The problem: Write out as a numbered list the lines starting with the one that has "Where should I" and ending after the one that has "The width and", skipping any blank lines and leaving out the pictures.

===== Data extract

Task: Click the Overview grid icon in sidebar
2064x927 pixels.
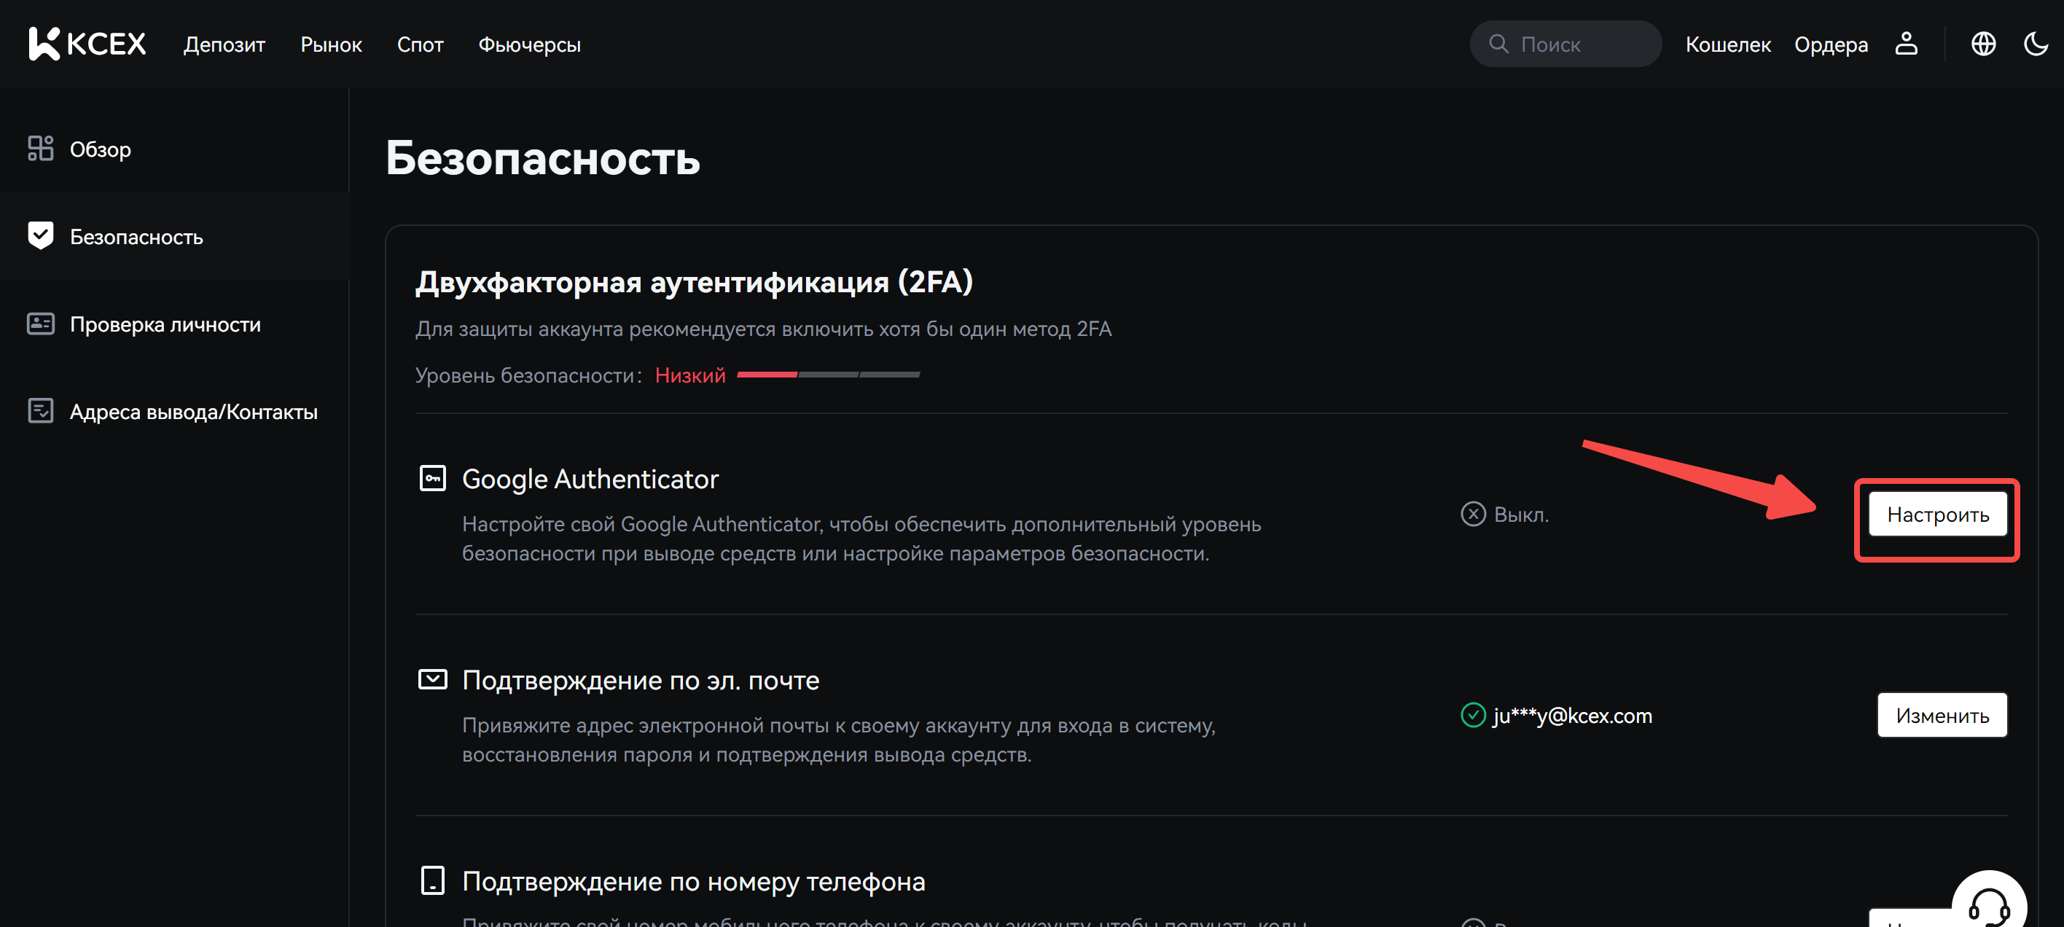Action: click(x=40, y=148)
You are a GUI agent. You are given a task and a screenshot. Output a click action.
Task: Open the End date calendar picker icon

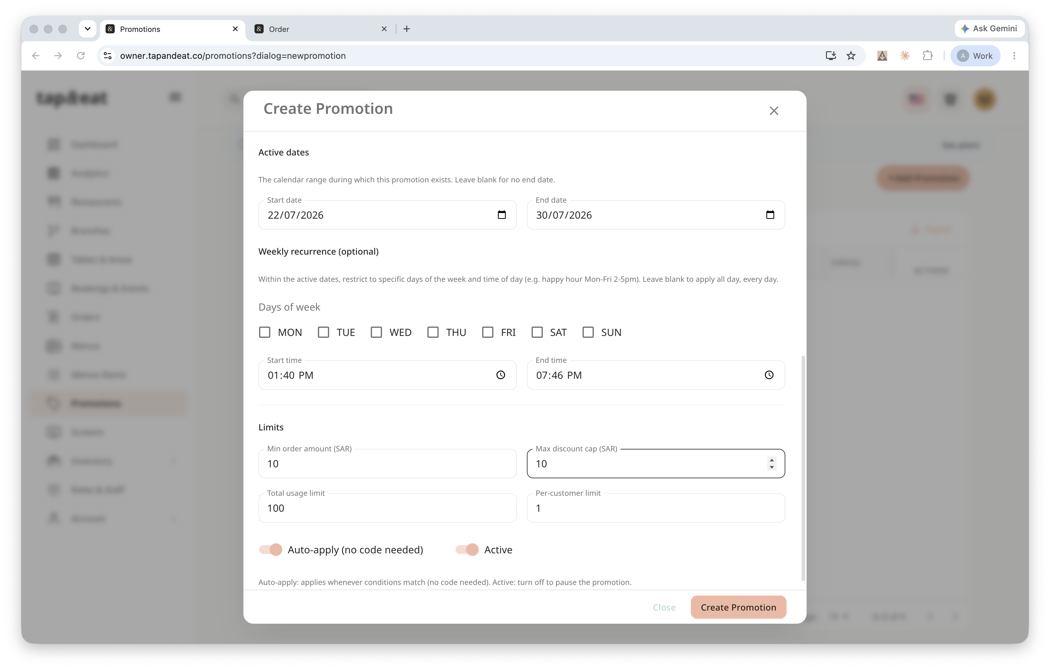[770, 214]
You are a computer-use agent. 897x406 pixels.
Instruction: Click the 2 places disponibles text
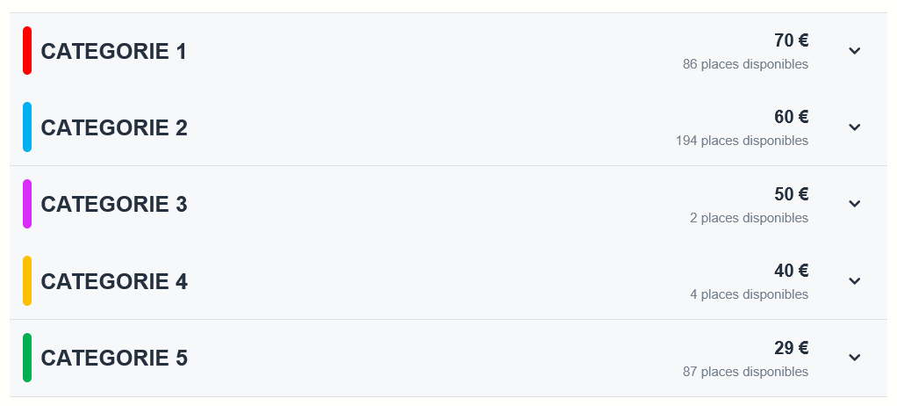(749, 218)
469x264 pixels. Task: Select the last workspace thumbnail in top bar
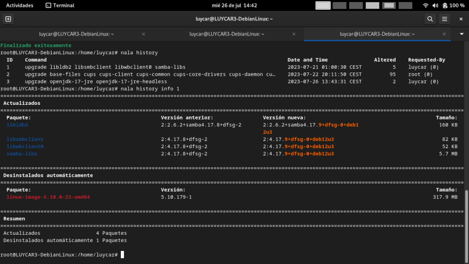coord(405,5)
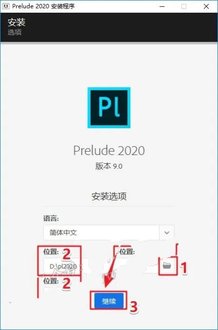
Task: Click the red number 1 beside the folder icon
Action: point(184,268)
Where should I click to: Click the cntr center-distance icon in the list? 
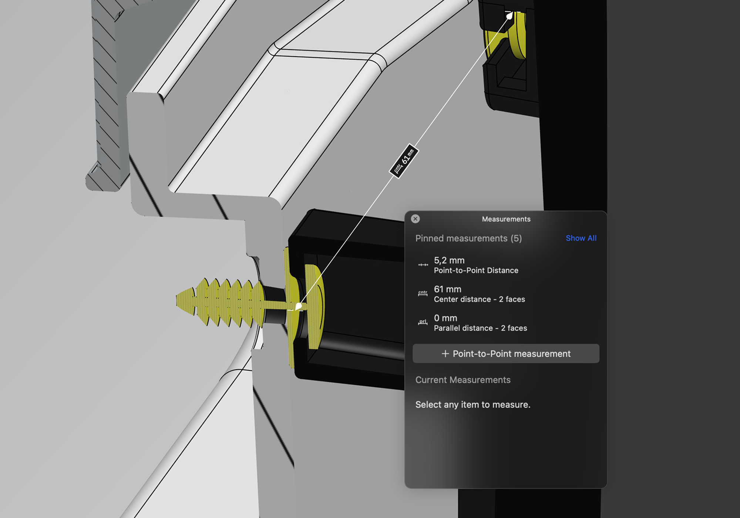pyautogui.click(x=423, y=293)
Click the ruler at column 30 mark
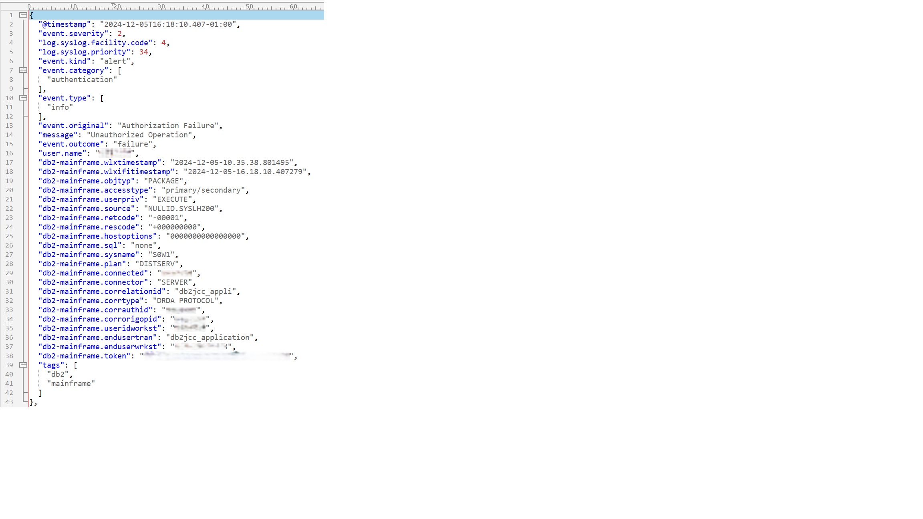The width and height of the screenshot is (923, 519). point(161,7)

==========
===== Data extract

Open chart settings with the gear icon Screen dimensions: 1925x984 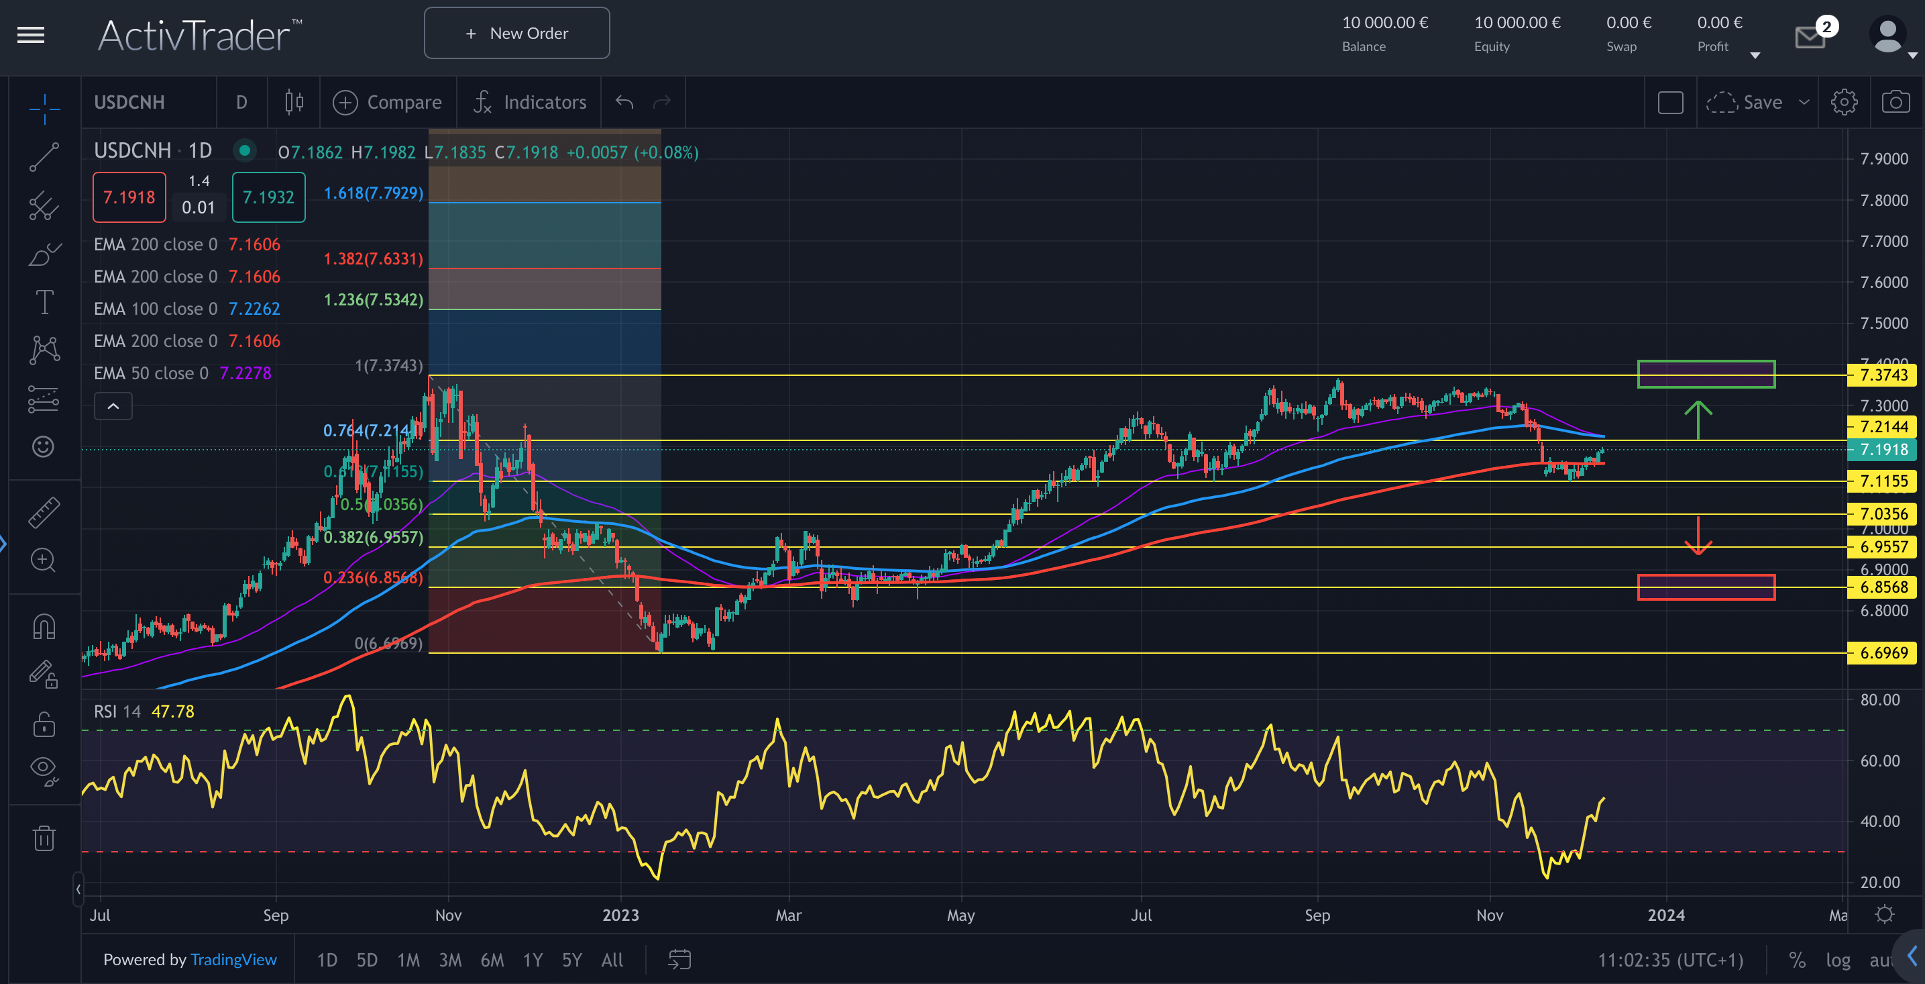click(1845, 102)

==========
===== Data extract

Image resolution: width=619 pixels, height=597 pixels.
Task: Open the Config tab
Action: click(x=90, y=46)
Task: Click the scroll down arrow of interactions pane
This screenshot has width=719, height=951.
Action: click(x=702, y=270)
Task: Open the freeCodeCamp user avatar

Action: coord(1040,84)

==========

Answer to the task:
1. Where should I click to: Click the cntr center-distance icon in the list? 
2. pyautogui.click(x=423, y=293)
3. Click the ruler at column 30 mark
4. The width and height of the screenshot is (923, 519). point(161,7)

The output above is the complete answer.